B) WinRM is a lot easier to troubleshoot than DCOM and objects returned via WinRM are much leaner (as you already pointed out). It makes sense that anything created now that queries or modified WMI would use the new CIM methods, which is why Ana started her module with those.

I will create a bug report on Connect and see what comes of it.

Just for clarification, when I talked about the new CIM classes, I meant the whole Microsoft.Management.Infrastructure namespace and its classes, where were only introduced with Windows Server 2012/Windows 8. Even though they use the same underlying WMI providers, the classes themselves are different, and so are the properties and methods of the resulting objects.

I’m a bit puzzled by the reason for removing the read qualifier from the WriteTransferCount property but to second Don’s comments:

[wmiclass] ‘Win32_Process’ creates an empty instance of the Win32_Process WMI class. - System.Management.ManagementClass#ROOT\CIMV2\Win32_Process. The .NET class is System.Management.ManagementClass.

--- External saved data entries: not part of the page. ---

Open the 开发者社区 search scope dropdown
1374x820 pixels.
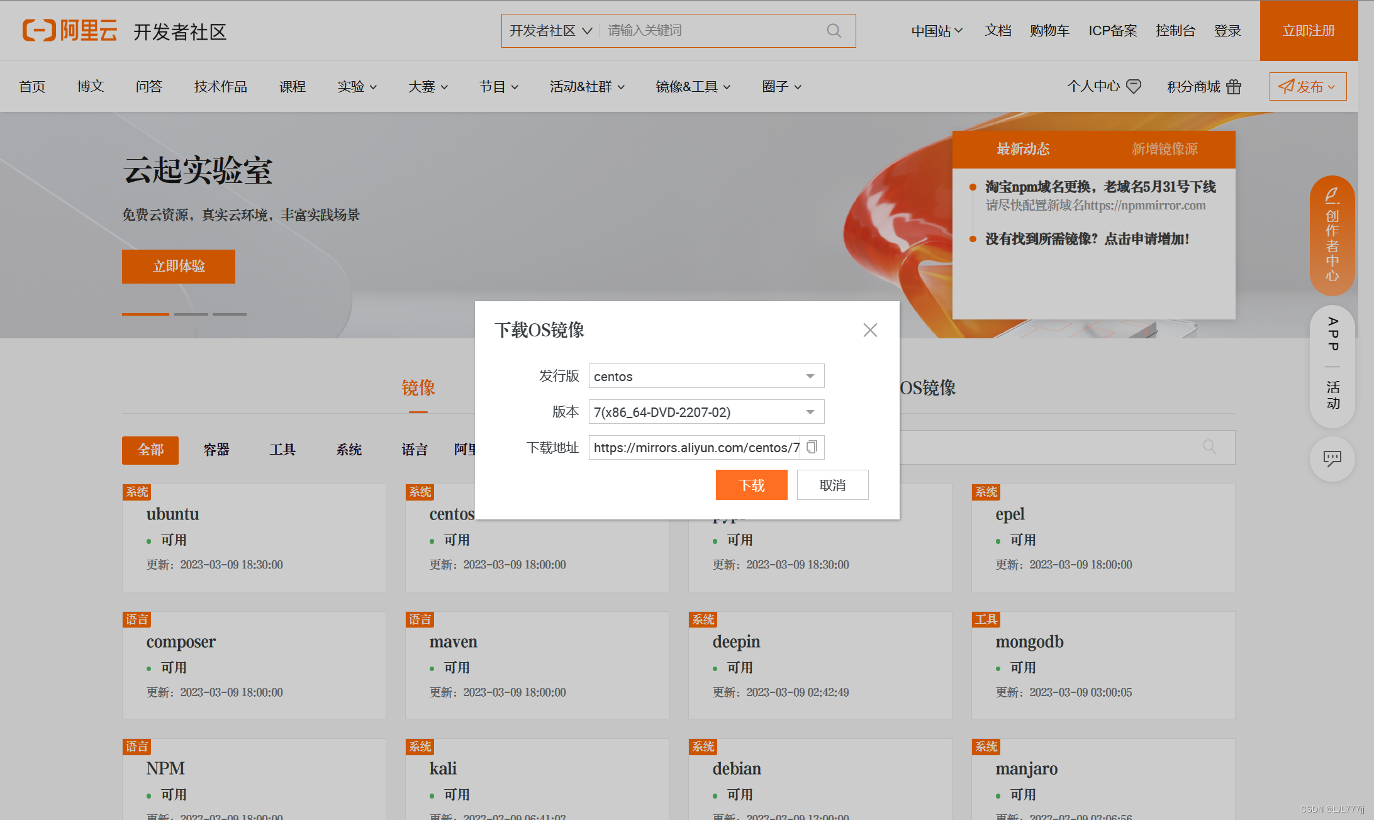(550, 31)
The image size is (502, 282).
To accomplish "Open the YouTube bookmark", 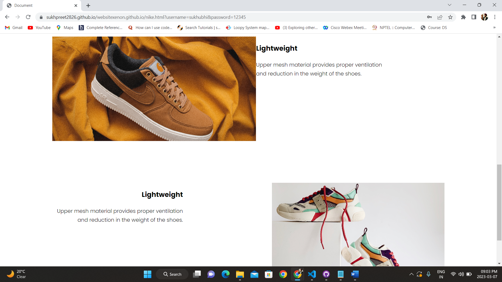I will tap(39, 28).
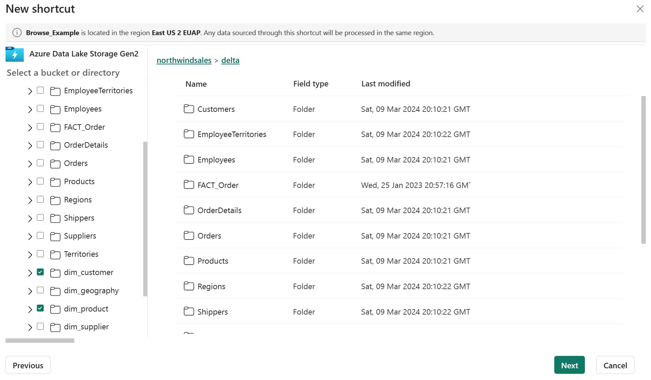The height and width of the screenshot is (380, 651).
Task: Click the Previous button
Action: 28,365
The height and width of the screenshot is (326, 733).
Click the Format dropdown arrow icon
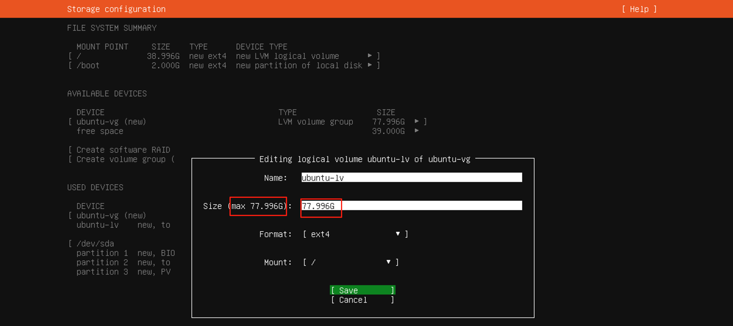click(x=398, y=234)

When you use Get-WmiObject Win32_Process you are accessing System.Management.ManagementObject#root\cimv2\Win32_Process - .NET class is System.Management.ManagementObject

Get-CimClass uses Microsoft.Management.Infrastructure.CimClass and Get-CimInstance uses Microsoft.Management.Infrastructure.CimInstance

If you look at the Microsoft.Management.Infrastructure classes on MSDN you will see that they don’t have much in the way of methods. This is because the classes are designed to be used over a CIMsession which by default is expecting to use WSMAN. The serialization/deserilaization would strip off any methods so why have them in the first place.

I’m pretty sure you won’t be able to do what you want using the Microsoft.Management.Infrastructure .NET classes. If you could explain why you need to strip off the read qualifier I may be able to suggest another way of completing the task.

Hi Richard,

The read qualifier was just an example to demonstrate that as far as we can tell it’s not possible to do this using the MI classes.

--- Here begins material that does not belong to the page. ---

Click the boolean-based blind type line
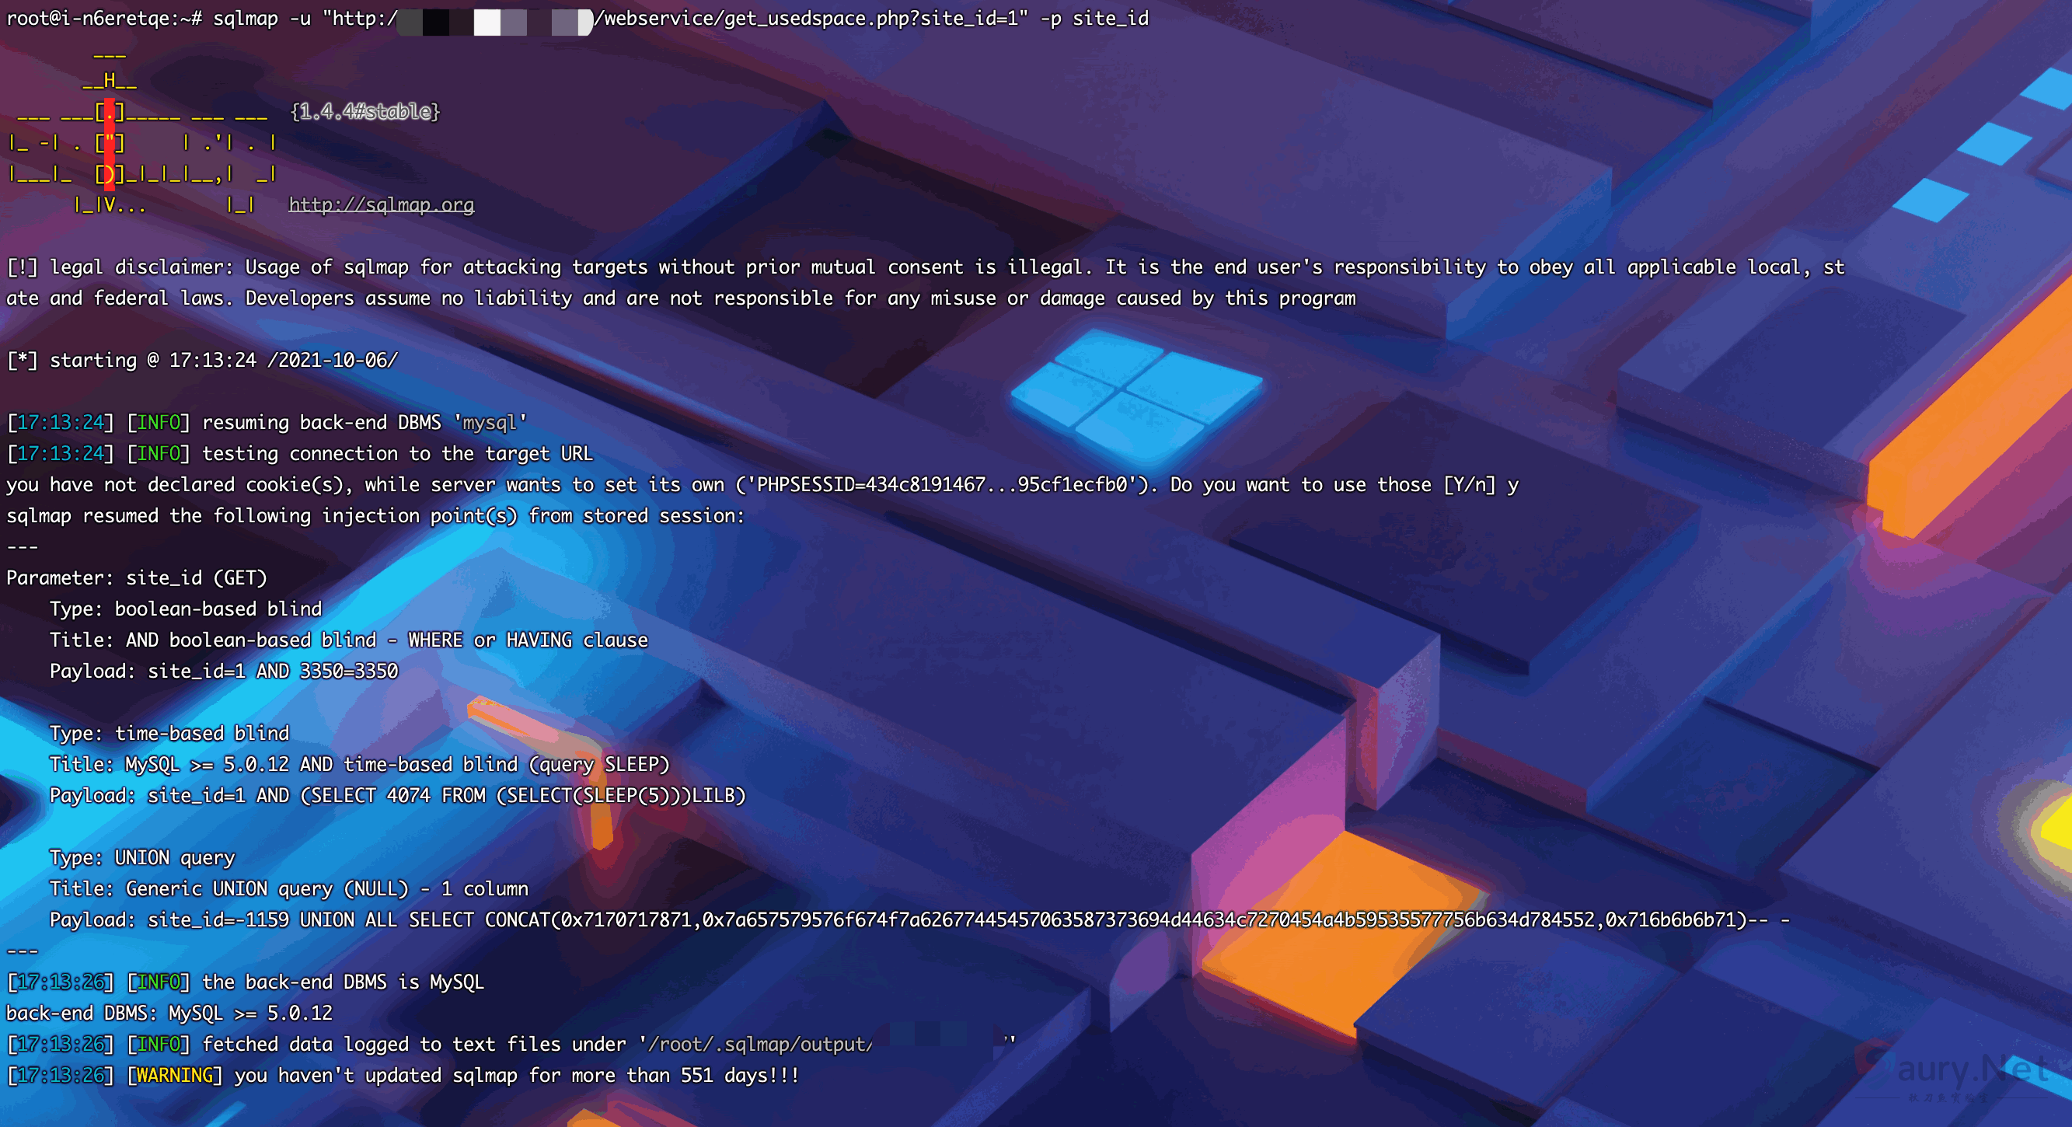Image resolution: width=2072 pixels, height=1127 pixels. coord(186,609)
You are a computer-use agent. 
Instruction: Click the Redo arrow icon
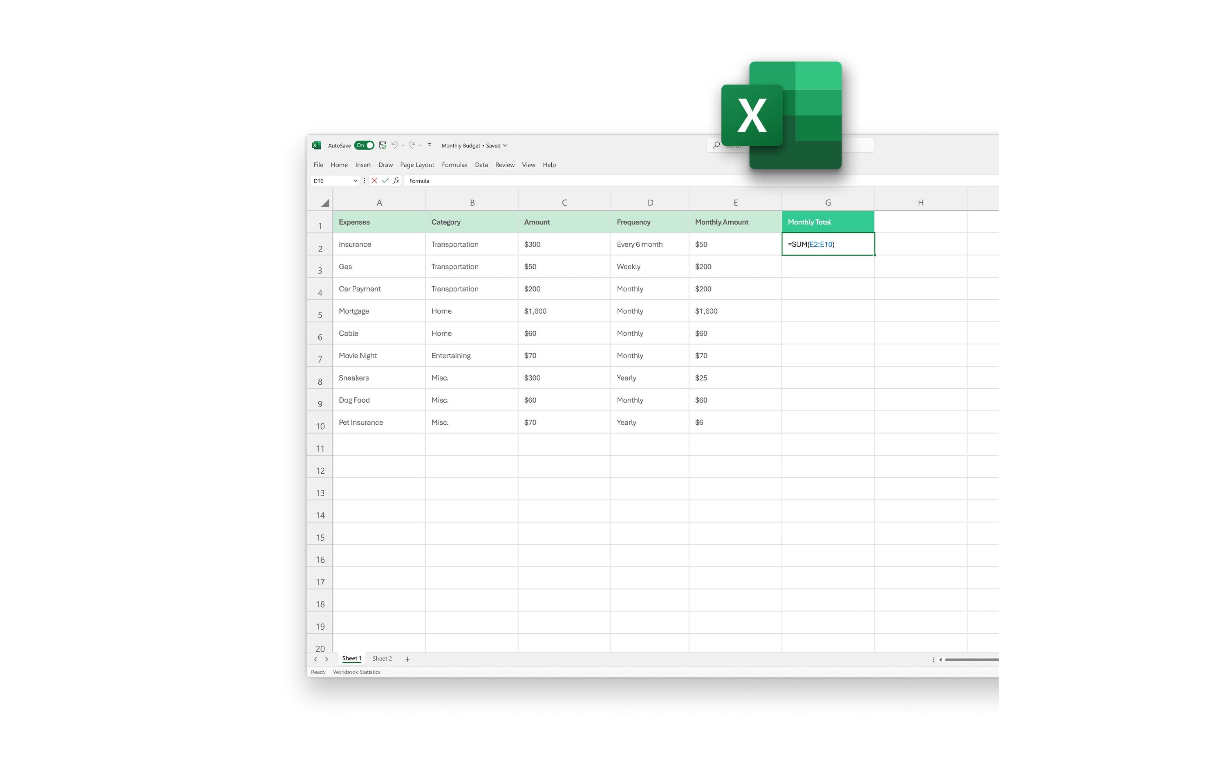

We’re working on a module to compliment the existing cmdlets that interact with WMI. Some of these things include creating/deleting namespaces, creating/deleting classes, creating/deleting properties, creating/deleting qualifiers, etc. In short, there is a lot more to WMI than what either the CIM or WMI cmdlets let you do.

I’m not expecting the direct objects to have all the methods like they existed on the ‘old’ Management classes, as you can read from the very initial thread, we knew already this was the case because the information is transmitted in XML format.

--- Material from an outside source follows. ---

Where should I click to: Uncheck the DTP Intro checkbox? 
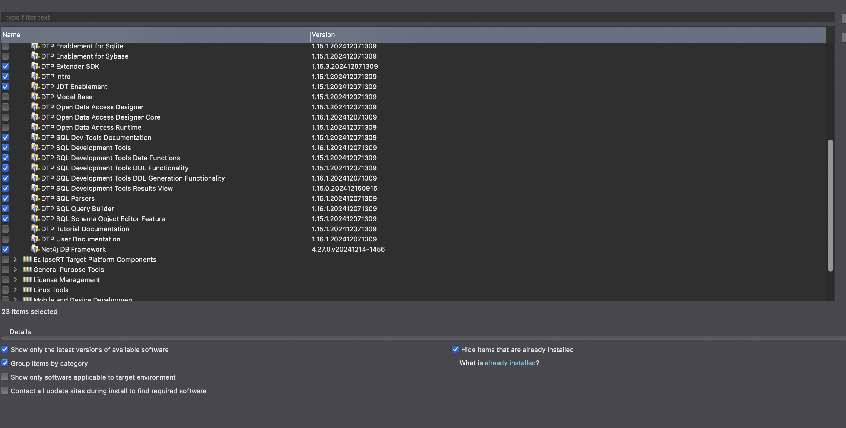point(6,76)
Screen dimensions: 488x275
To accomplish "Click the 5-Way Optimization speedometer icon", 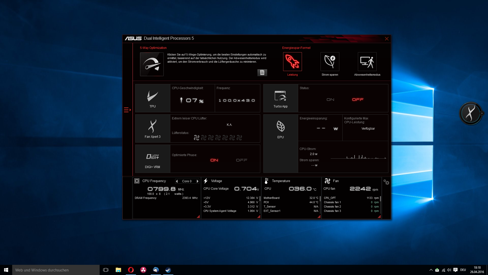I will coord(152,64).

However, if you go over the MSDN pages you’ll notice that pretty much all MI classes have a Create() method, but very close to none have a Delete() method. Deleting clases and instances is pretty easy, as those methods can be invoked via the Invoke-CimMethod or the Microsoft.Management.Infrastructure.CimSession.InvokeMethod method, but deleting properties or qualifiers? Appears impossible.

There are two main reasons I can think of for not having methods on a deserialized object:

First it removes the need to transfer names of methods and their declaration, something which you’d never be able to invoke directly anyway, making the object smaller.

Second (this is obviously closely tied with the first) you don’t know what types of methods your object is going to have, they are not static. For example a Win32_Process instance has a GetOwner() method, a Win32_ComputerSystem doesn’t.

However, the one thing you can be guaranteed is that pretty much everything in WMI can be created and can be deleted.

The Create method is already there for all MI objects. The parameters received by the Create method don’t vary from WMI class to WMI class, from instance to instance, from qualifier to qualifier, they’re static so there is no information to be read from the client.

The same can be said for a Remove() method, so it should be present directly on the object in the same way the Create method is.

Regardless, even if it’s not, it’s a method that exists on WMI objects and there should be a way of invoking it in the same way that you can invoke a GetOwner() on a Win32_Process instance using InvokeAsyncMethod or InvokeMethod methods, but it doesn’t seem to be possible.